De acordo com o Census Bureau, no primeiro semestre de 2020, 76% das famílias brancas possuíam casa própria, em comparação com apenas 47% das famílias negras. A diferença entre pessoas negras e brancas com casa própria é maior agora do que era quando o Fair Housing Act foi sancionado em 1968, ainda de acordo com a pesquisa. Essa lacuna de 29 pontos percentuais, perpetuada por décadas de políticas habitacionais e econômicas favoráveis aos compradores brancos e projetadas para excluir compradores negros, foi ainda mais exacerbada pela pandemia. Os dados também provam que uma porcentagem maior de famílias negras deve empréstimos estudantis do que famílias brancas; que, durante muitos anos, imobiliárias em cidades como Minneapolis, St. Louis, Seattle e Chicago, proibiam a venda de propriedades específicas para pessoas negras; e que, em 2013, pessoas negras e latinas tinham duas vezes mais probabilidade do que brancas de receber ofertas de empréstimos para casa própria com juros mais altos.
A discriminação no emprego também perpetua a desigualdade no bem-estar econômico. Nos últimos 40 anos, os trabalhadores negros têm suportado consistentemente uma taxa de desemprego de aproximadamente o dobro de seus colegas brancos. Famílias negras também experimentaram uma renda média de 25% a 45% mais baixa do que suas contrapartes brancas, e essas disparidades persistem independentemente do nível de escolaridade e da estrutura familiar. Para Philip Alston, o relator especial das Nações Unidas para a pobreza extrema e os direitos humanos, essa “terra de oportunidades” está “rapidamente se tornando campeão de desigualdades”.
No caso das ações de política externa, vemos como exemplo a acusação de que, durante a pandemia, os EUA redirecionaram para si mesmos um conjunto de 200 mil máscaras que tinha como destino original outros países, inclusive o Brasil. O que foi descrito por alguns como “pirataria moderna” e como uma forma que o país encontrou de conter os altos casos em seu território, também informa sobre o valor das vidas do Norte e do Sul Global. Outro exemplo foram com os imigrantes que cruzaram as fronteiras e foram presos em prisões e campos em todo o país, incluindo crianças que foram colocadas em gaiolas e separadas de suas famílias, com o discurso de que o país não poderia receber mais imigrantes ou refugiados.

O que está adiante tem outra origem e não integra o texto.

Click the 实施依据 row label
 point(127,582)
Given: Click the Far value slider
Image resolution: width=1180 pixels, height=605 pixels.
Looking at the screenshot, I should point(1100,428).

Quando falamos sobre o soft power, Hollywood e o sonho americano, falamos sobre várias coisas, incluindo uma percepção de que os EUA pode até ser uma sociedade imperfeita, mas admirável; e a de que a política externa do país serve não apenas a seus próprios interesses, mas ao bem-estar comum mais amplo. No entanto, quem tem permissão para participar desse tal sonho? Quem tem lucrado com as sanções em prol de valores e aspirações nacionais?
O poder brando pode facilmente ser superestimado quando se fala do país onde “todos os homens são criados iguais”. Mas este também é o país com uma longa história de segregação, e onde o racismo estrutural da formulação de políticas federais, estaduais e locais continua a produzir inequalidades gritantes. Para que essas disparidades sejam eliminadas, será necessário muito mais do que a ideia de um sonho excludente e de falas meritocráticas.